Monday, April 23, 2018
The Whole Nine Yards (2000) * * *
Directed by: Jonathan Lynn
Starring: Bruce Willis, Matthew Perry, Natasha Henstridge, Michael Clarke Duncan, Kevin Pollak, Amanda Peet, Harlan Williams, Rosanna Arquette
How exactly would you react when you learn a notorious hitman on the run from a Chicago gangster moves in next door? Montreal dentist Oz Oseransky (Perry) is less than thrilled, yet somehow becomes entangled in a web of gangsters, hits, and general goofiness. Material such as this succeeds as comedy because you wouldn't believe a drama would be this ridiculous. That's a compliment, by the way.

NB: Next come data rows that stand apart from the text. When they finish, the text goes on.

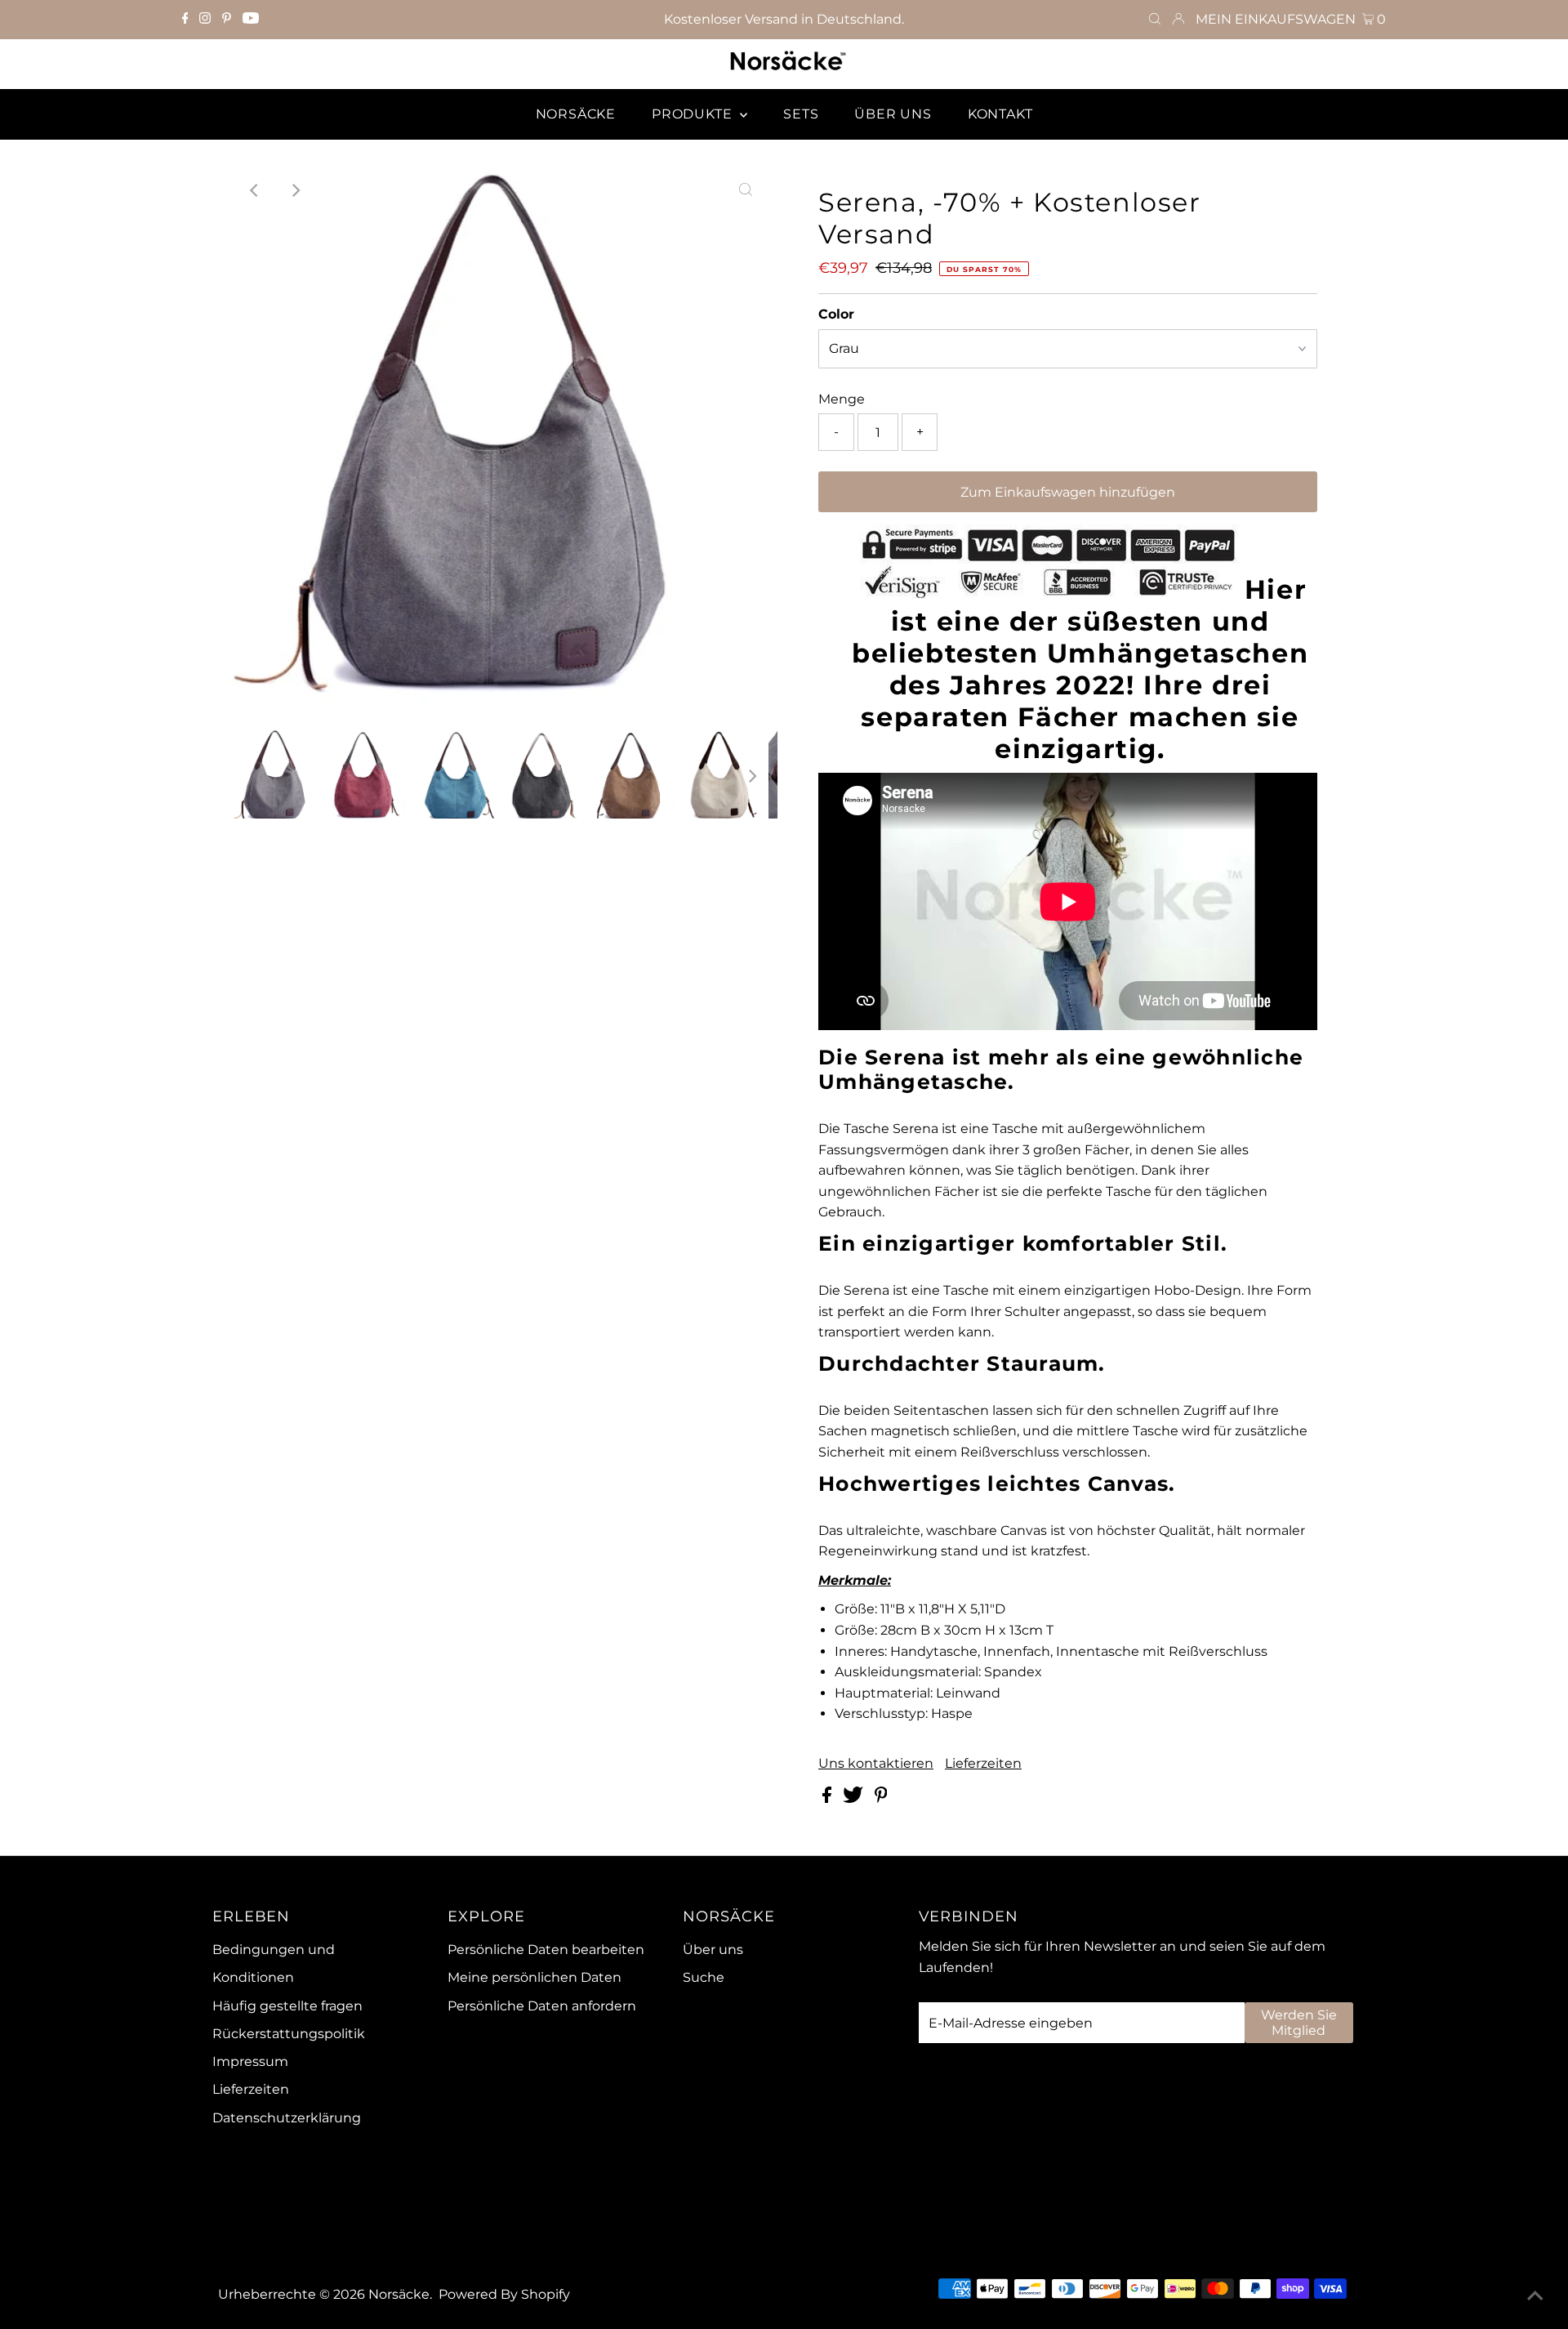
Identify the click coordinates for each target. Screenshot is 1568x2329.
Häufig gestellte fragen (287, 2006)
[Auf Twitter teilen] (854, 1798)
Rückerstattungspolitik (288, 2033)
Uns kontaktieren (875, 1763)
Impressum (250, 2061)
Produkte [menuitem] (694, 114)
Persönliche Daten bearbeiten (546, 1949)
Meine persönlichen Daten (534, 1977)
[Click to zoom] (746, 190)
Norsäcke (399, 2294)
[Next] (295, 190)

Oz' new neighbor is Jimmy "The Tulip" Tudeski (Willis), who has an uncommon knack for sounding reassuring and menacing at the same time. "I don't think about the people I've killed," he tells Oz, "I think more about how I treat the people who are still alive," The actors perform with a straight face, but we sense the fun they're having by their grins and their sheer enthusiasm. Oz befriends Jimmy, but such a friendship isn't good if you have any interest in staying alive. Jimmy may whack you, or maybe Janni Gogolak (Pollak), who is chasing Jimmy may whack you both. Even Oz' dental assistant Jill (Peet) wants to get into the whacking business and takes on Jimmy as a mentor.

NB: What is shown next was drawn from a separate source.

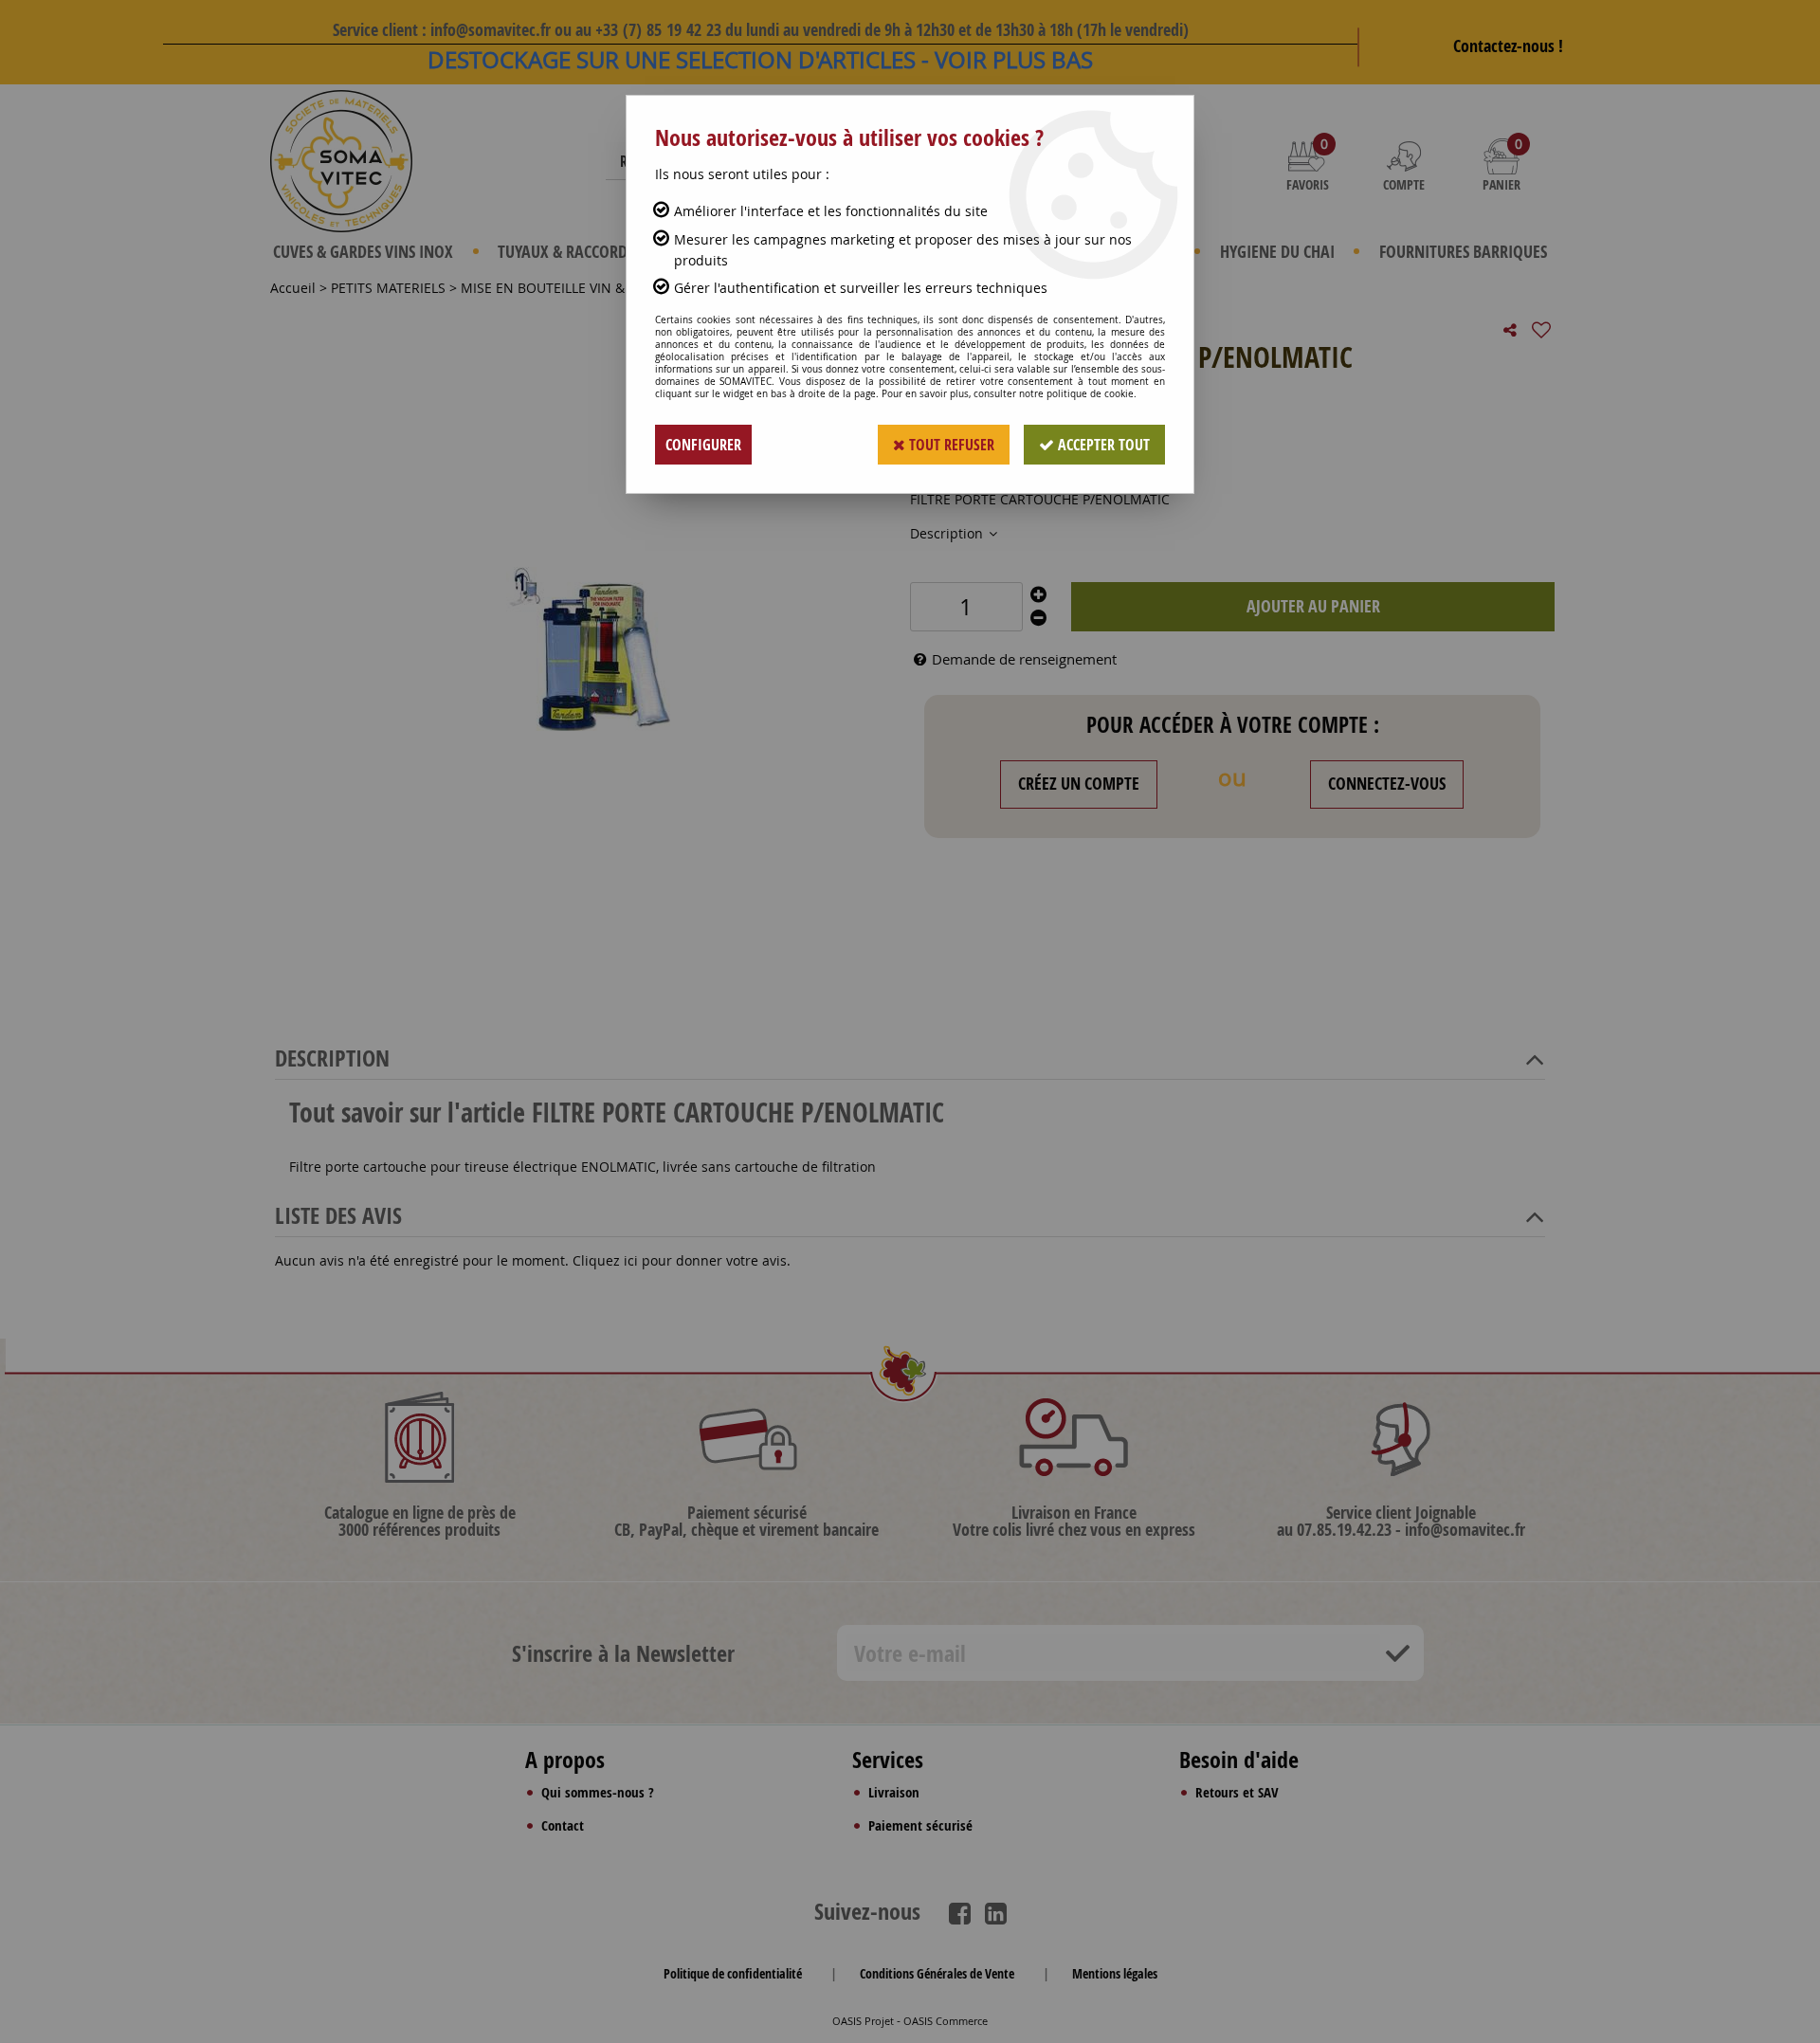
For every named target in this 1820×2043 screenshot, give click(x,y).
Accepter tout (1102, 444)
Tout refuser (949, 444)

Oz learns to trust no one, but he can't help but fall for Jimmy's blonde, estranged wife Cynthia (Henstridge), which will surely whack Oz if the wrong people find out. Oz' very unhappy wife (Arquette) starts off all of this by wishing Oz were dead so she could collect on his life insurance. The rest of the twists and turns pop up later like the old Whack-a-Mole game in the arcade. You hit one mole and another pops up out of another hole. When Oz meets Cynthia, he says, "I've waited for seven years for something to happen to me, and here you are," I'm sure he wasn't waiting for the rest.
The Whole Nine Yards doesn't step into the black hole of farce where silly things happen for silliness' sake. There is a logic which keeps things at least somewhat believable. That is something of a comic masterstroke right there. The last time I saw a mob comedy this funny was My Blue Heaven (1990), in which Steve Martin played a mobster in the Witness Relocation Program. Steve Martin is the last actor you might think of to play an Italian-American hitman, but it made the movie inspired and funny. The same adjectives can be used for The Whole Nine Yards.